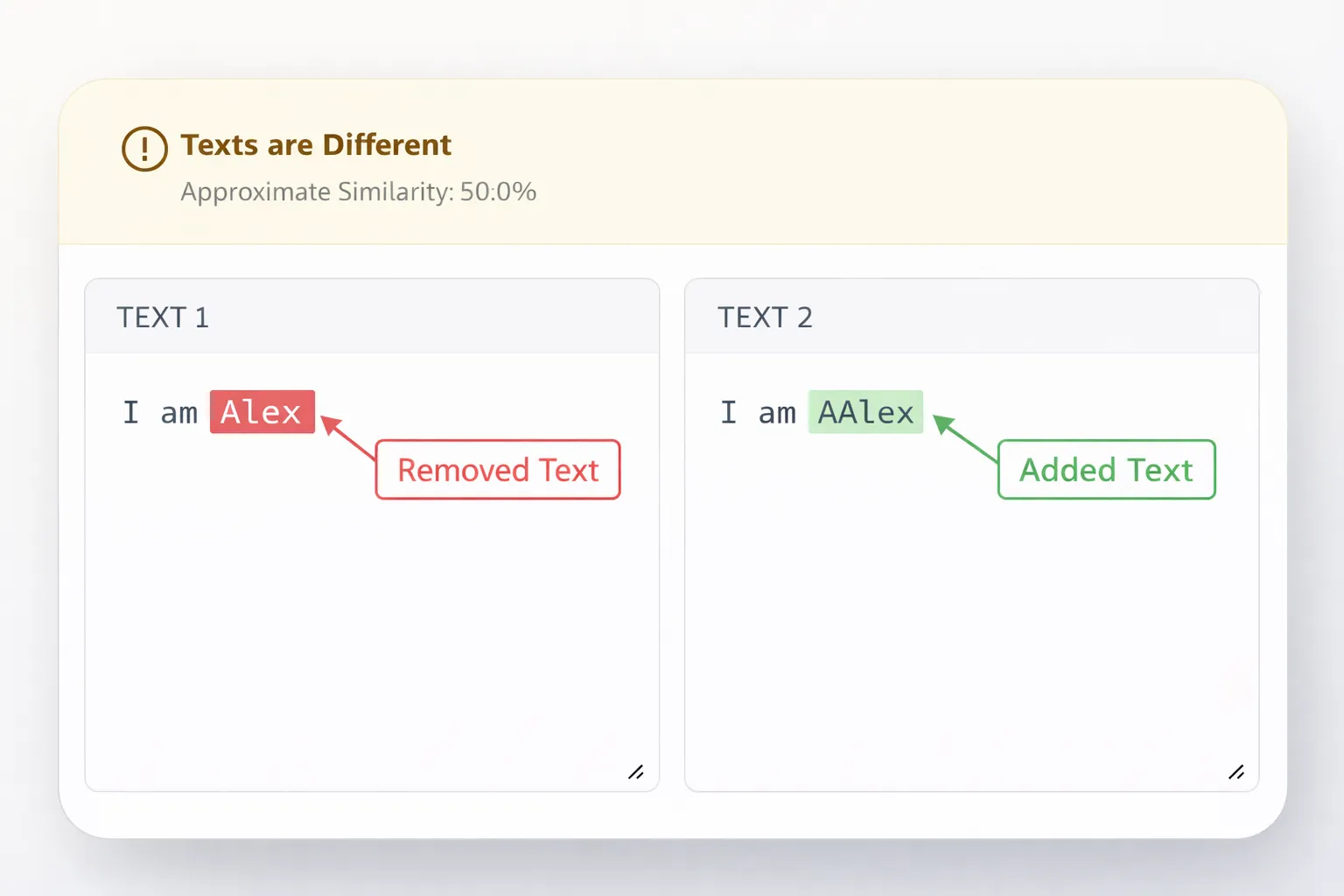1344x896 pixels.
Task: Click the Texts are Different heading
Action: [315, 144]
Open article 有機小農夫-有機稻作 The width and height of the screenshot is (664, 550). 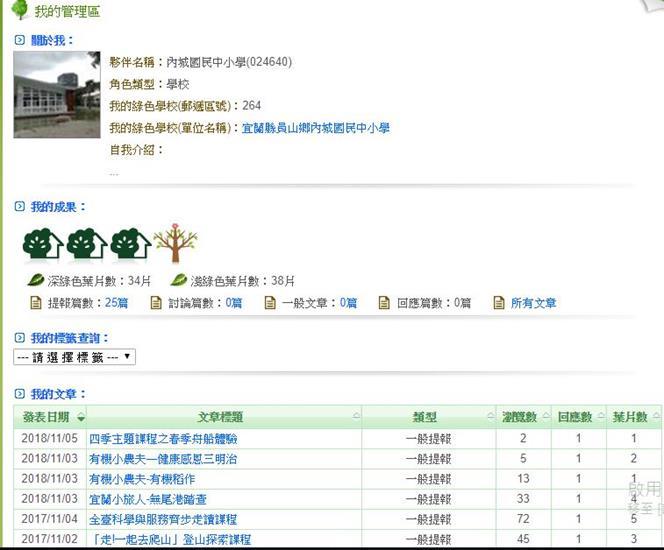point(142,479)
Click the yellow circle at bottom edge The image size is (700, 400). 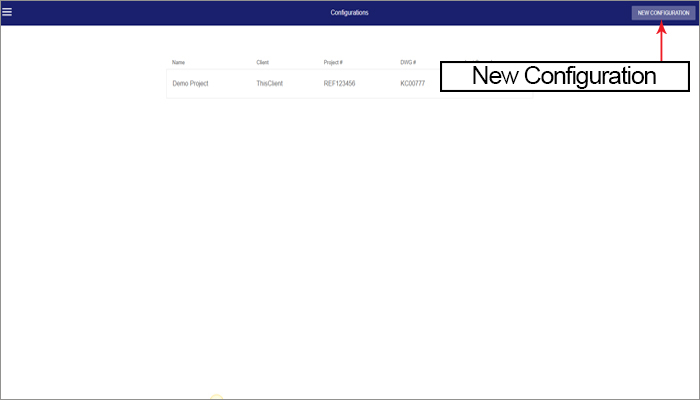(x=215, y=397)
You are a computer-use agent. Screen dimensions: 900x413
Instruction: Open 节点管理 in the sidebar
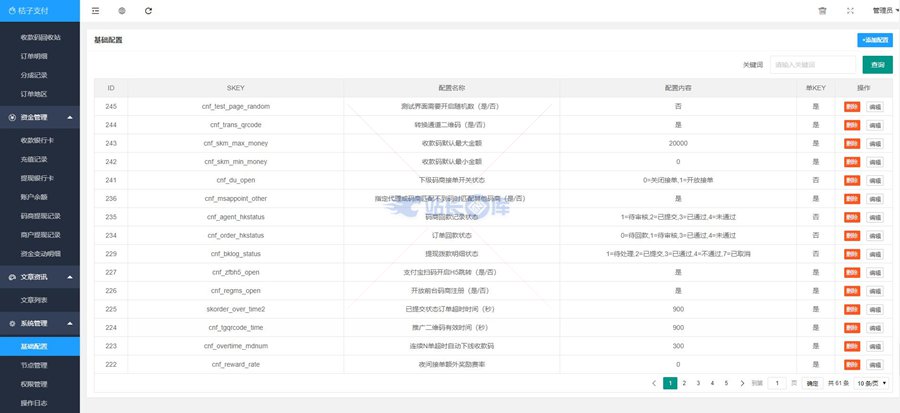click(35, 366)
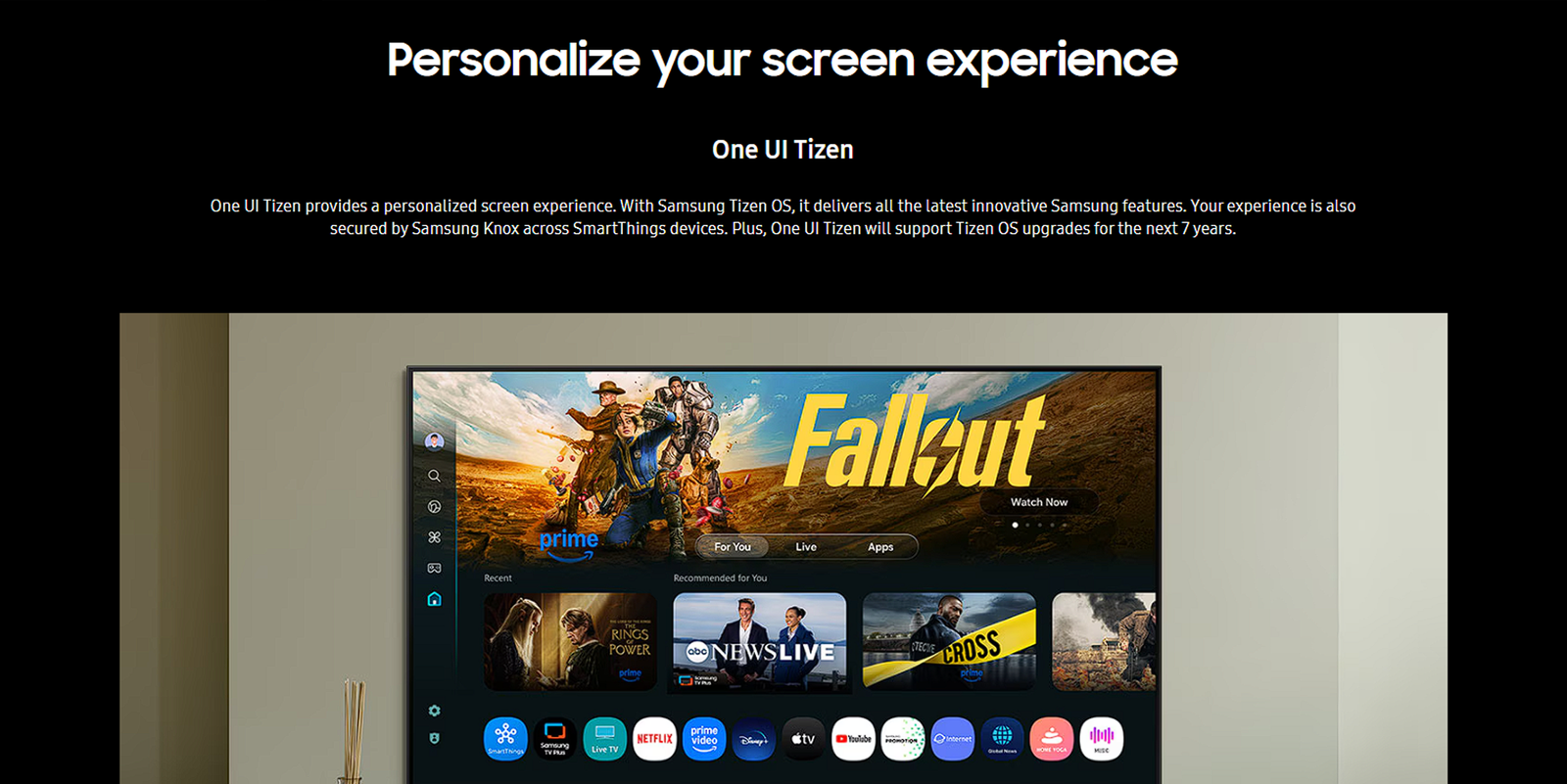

........

TASK INSTRUCTIONS: Give back exactly the lines from the one that contains "You are a computer-use" to the final line of the data above, both included, with all pictures removed.

RESPONSE:
You are a computer-use agent. Screen dimensions: 900x413
Instruction: Open 节点管理 in the sidebar
click(35, 366)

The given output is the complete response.